In a specific embodiment of the invention, there is provided a method of modifying nucleic acid sequences associated with or at a target locus of interest wherein the target is a cell-type, tissue type or phenotype specific locus. The method comprises delivering to said nucleic acid or locus a non-naturally occurring or engineered composition comprising a RNA-guided endonuclease (such as a CRISPR-Cas effector protein or a derivative thereof) and one or more associated nucleic acid components (such as a gRNA or an sgRNA), and wherein the CRISPR-Cas effector protein—nucleic acid form a complex that is capable of modification of sequences associated with or at the cell-type, tissue type or phenotype target locus of interest. In one embodiment, the modification comprises the introduction of a strand break. In another embodiment, the modification comprises a base substitution. In another embodiment, the modification comprises modulating gene expression, including but not limited to, increasing or decreasing expression. In another embodiment, the modification comprises a change in methylation. In certain embodiments, the target nucleic acid comprises DNA. In certain embodiments, the target nucleic acid comprises RNA. In certain embodiments, a non-target nucleic acid is collaterally modified. In certain embodiments, the target nucleic acid is in a prokaryotic cell. In other embodiments, the target nucleic acid is in a eukaryotic cell, suitably a plant or animal cell, most suitably a human cell.
In some embodiments, the polynucleotide encoding one or more features of the RNA-guided endonuclease system and/or nucleic acid components thereof, such as guide sequences, can be expressed from a vector in vivo or in vitro or from a suitable polynucleotide in a cell-free in vitro system. Vectors can be designed for expression of one or more elements of the RNA-guided endonuclease system and/or nucleic acid components thereof as described herein (e.g. nucleic acid transcripts, proteins, enzymes, and combinations thereof) in a suitable host cell. The suitable host cell may be a prokaryotic or eukaryotic cell, including but not limited to, bacterial cells, yeast cells, insect cells, and mammalian cells. The vectors can be viral-based or non-viral based. Suitable bacterial cells include but are not limited to bacterial cells from the bacteria of the species Escherichia coli. Many suitable strains of E. coli are known in the art for expression of vectors. These include, but are not limited to Pir1, Stbl2, Stbl3, Stbl4, TOP10, XL1 Blue, and XL10 Gold. In contrast, in vitro translation of the RNA-guided endonuclease can be stand-alone (e.g. translation of a purified polyribonucleotide) or linked/coupled to transcription.
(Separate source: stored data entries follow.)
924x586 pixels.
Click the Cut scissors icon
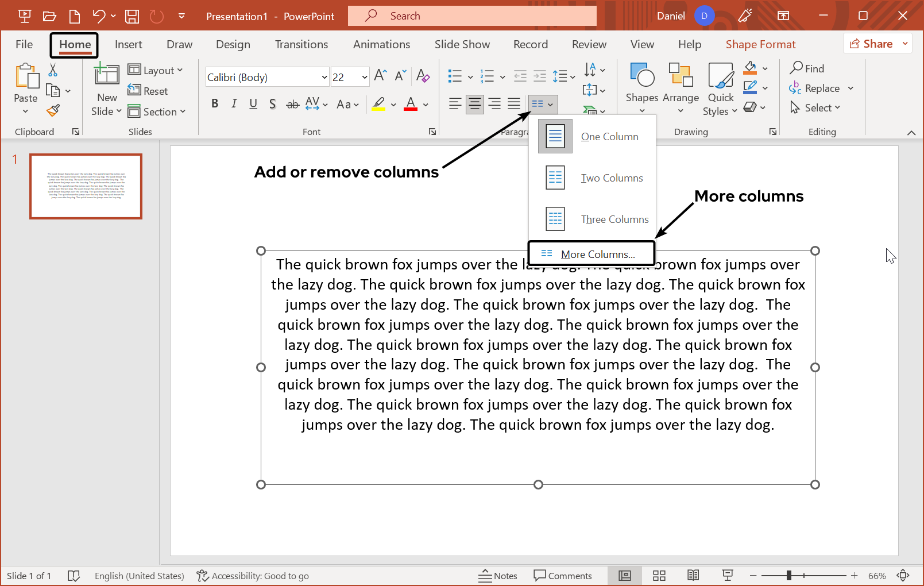[53, 70]
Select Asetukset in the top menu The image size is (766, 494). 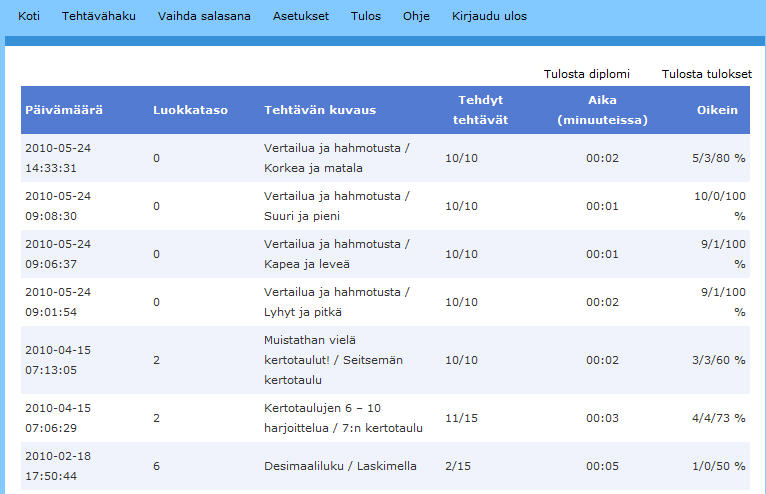[301, 16]
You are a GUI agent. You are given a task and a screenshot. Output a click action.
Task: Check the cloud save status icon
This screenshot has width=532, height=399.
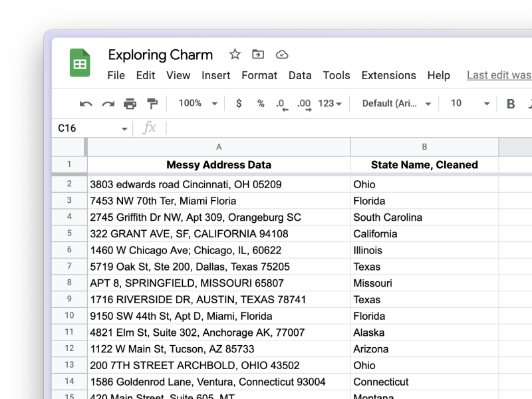point(282,55)
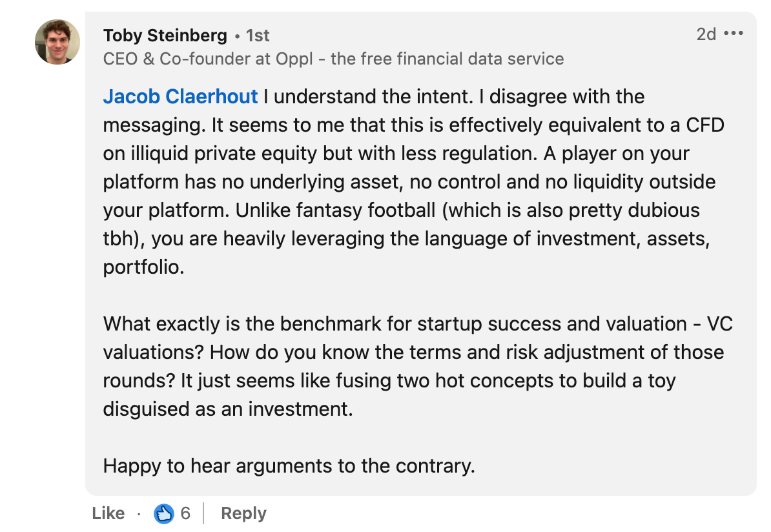The image size is (771, 532).
Task: Click the "fantasy football" phrase in comment
Action: [365, 210]
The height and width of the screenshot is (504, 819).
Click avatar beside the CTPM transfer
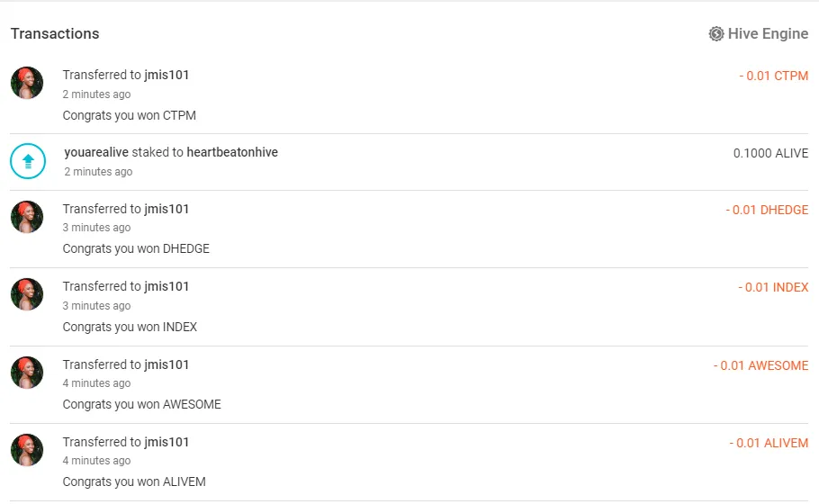coord(27,84)
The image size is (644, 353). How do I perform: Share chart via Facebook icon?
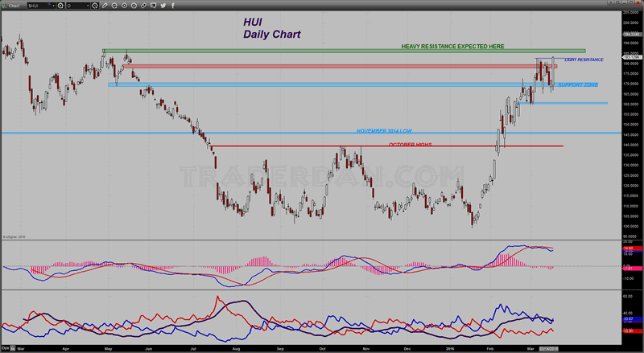coord(173,5)
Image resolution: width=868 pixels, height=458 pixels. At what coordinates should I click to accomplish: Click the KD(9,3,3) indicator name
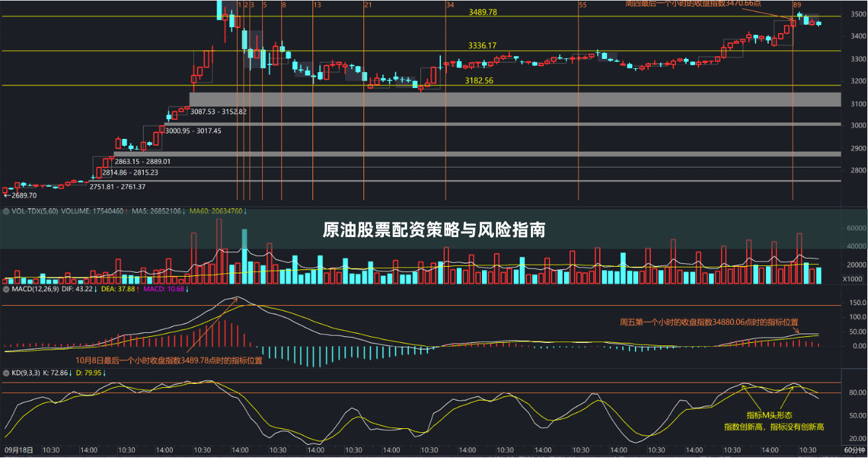[26, 373]
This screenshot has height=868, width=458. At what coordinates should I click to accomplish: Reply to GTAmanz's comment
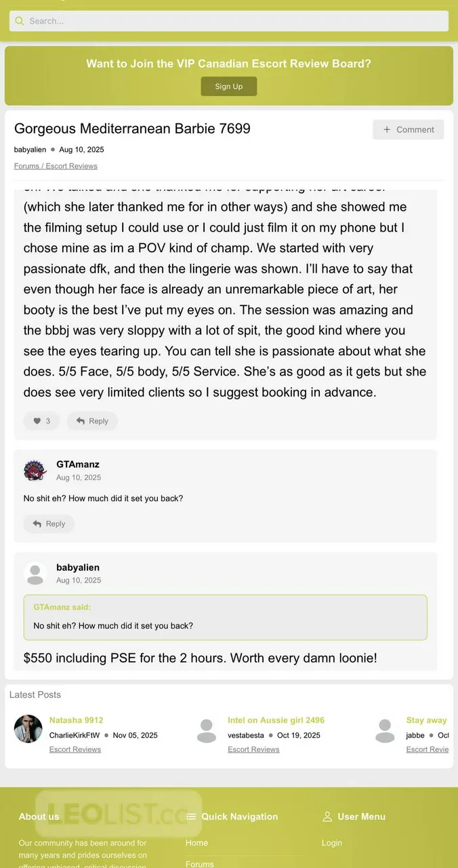coord(49,524)
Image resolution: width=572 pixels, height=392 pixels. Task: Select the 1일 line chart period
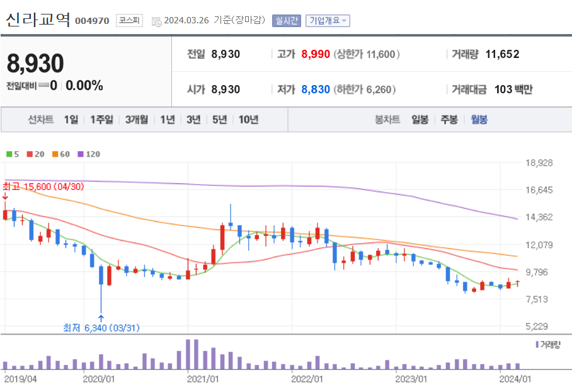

In some aspects, the cell-free (or in vitro) translation system can include extracts from rabbit reticulocytes, wheat germ, and/or E. coli.
Also described herein are pharmaceutical formulations that can contain an amount, effective amount, and/or least effective amount, and/or therapeutically effective amount of one or more RNA-guided endonuclease system and/or nucleic acid components thereof, compounds, molecules, compositions, vectors, vector systems, cells, or a combination thereof (which are also referred to as the primary active agent or ingredient elsewhere herein) described in greater detail elsewhere herein a pharmaceutically acceptable carrier. In some embodiments, the pharmaceutical formulation can include, such as an active ingredient, an RNA-guided endonuclease system and/or nucleic acid components thereof, for example as part of a CRISPR-Cas system, a vector or vector system containing the system and/or component(s) thereof, a cell modified by the system and/or component(s) thereof, a cell containing the system and/or component(s) thereof, a cell capable of producing particles containing the system and/or component(s) thereof, particles and other delivery compositions containing or otherwise incorporating or associating with the RNA-guided endonuclease system and/or component(s) thereof, and combinations thereof. The pharmaceutical formulations described herein can be administered via any suitable method or route to a subject in need thereof as would be understood by a skilled person.
The invention is further illustrated by the following non-limiting examples.
Identification of a Unique Liver Hepatocyte Specific Sequences for Use in gRNA Synthesis to Target the Liver Gene AKR1C4 (DD4)
The AKR1C aldo-keto reductases (AKR1C1-AKR1C4) are enzymes that interconvert steroidal hormones between their active and inactive forms. They can regulate the occupancy and trans-activation of the androgen, estrogen and progesterone receptors. The various AKR1C isoforms also have important roles in the production and inactivation of neurosteroids and prostaglandins, and in the metabolism of xenobiotics. Hence, they represent important emerging drug targets for the development of agents for the treatment of hormone-dependent forms of cancer, like breast, prostate and endometrial cancers, and other diseases, like premenstrual syndrome, endometriosis, catamenial epilepsy and depressive disorders.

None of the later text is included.